Writer: Jonathan Cann Managing Consultant at JPCann Associates Ltd, Ghana
The Leitch Report on Skills Development in the United Kingdom introduced the concept of Voluntary Skills Pledge by leaders of businesses or organizations. The main purpose of this was to increase productivity, living standards and quality of services in both the private and public sectors.
The Skills Pledge is a voluntary commitment by corporate leaders to skills training and development of their workforce.
For a nation like Ghana to also compete with other emerging countries such as those in the advanced economies and the BRICS nations will require a massive skills development through training and development programmes that are relevant to the development needs of our nation. This will require that key stakeholders – Employees, Employers, and Government (through Ministries, Departments and Agencies) – make a commitment towards this goal.

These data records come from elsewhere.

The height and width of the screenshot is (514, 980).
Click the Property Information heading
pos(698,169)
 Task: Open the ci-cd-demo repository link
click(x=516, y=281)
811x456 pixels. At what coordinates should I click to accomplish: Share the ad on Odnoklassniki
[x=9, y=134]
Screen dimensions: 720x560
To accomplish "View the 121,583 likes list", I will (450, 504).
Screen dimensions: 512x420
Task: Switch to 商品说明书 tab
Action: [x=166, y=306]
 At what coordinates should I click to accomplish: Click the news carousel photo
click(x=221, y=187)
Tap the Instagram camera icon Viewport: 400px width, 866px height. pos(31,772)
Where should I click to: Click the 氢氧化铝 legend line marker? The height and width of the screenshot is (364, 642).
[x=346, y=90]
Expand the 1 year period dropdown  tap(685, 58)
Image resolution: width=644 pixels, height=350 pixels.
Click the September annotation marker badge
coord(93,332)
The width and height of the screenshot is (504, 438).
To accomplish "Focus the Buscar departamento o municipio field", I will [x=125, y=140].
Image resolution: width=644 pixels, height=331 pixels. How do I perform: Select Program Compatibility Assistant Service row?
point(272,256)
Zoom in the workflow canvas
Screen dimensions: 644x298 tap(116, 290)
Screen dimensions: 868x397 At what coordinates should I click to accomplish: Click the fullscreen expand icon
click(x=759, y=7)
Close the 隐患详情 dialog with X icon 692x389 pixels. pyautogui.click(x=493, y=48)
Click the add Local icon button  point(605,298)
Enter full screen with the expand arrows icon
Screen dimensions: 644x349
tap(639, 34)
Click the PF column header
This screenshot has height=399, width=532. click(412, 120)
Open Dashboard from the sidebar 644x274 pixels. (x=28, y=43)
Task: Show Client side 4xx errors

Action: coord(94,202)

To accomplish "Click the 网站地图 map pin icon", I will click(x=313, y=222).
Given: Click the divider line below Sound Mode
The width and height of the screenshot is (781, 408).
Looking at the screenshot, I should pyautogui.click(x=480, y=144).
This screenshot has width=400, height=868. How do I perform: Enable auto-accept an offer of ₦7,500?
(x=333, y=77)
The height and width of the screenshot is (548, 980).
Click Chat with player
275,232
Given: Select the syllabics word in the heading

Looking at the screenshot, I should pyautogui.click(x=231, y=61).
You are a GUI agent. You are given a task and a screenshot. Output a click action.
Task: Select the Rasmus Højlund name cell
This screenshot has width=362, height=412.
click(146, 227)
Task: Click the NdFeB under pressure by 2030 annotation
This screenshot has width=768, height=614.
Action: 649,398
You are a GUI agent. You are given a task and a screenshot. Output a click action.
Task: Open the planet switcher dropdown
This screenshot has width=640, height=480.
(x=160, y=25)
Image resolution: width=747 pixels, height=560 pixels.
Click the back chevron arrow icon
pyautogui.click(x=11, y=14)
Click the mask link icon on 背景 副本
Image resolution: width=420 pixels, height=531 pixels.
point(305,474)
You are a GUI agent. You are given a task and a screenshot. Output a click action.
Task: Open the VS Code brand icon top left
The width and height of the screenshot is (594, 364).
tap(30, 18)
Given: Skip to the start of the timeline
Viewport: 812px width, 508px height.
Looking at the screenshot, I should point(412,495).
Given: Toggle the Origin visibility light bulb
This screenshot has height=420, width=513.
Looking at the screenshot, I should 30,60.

Most advanced and emerging economies have attained such economic heights not through over reliance on primary resources but through the development of its human capacity which transforms the least resources into value added products. Ghana cannot rely on its extractive primary natural resources like gold, oil and gas without developing its complimentary human capacity that will harness its resources.
A cursory observation of the current trend in Ghana shows lack of commitment by corporate leaders to training and development of its workforce. The same can be said of public sector organizations.
- It was interesting watching a recent Parliamentary sub-committee on Public Accounts deliberations on the audited accounts of some MDA’s in Ghana. One thing was clear – lack of capacity building in critical areas such as financial administrations, Revenue mobilization, Income sustainability, efficient and effective work practices and leadership in most MDA’s. A casual look at the published financial statements of some financial institutions in Ghana also shows very little training spends on their workforce.
This trend needs to be reversed if the needed productivity, living standards and quality of service is to be achieved by corporate Ghana.
Is Corporate Ghana going to learn from the UK experience or come out with similar national agenda to train its workforce to make them more competitive in a global market?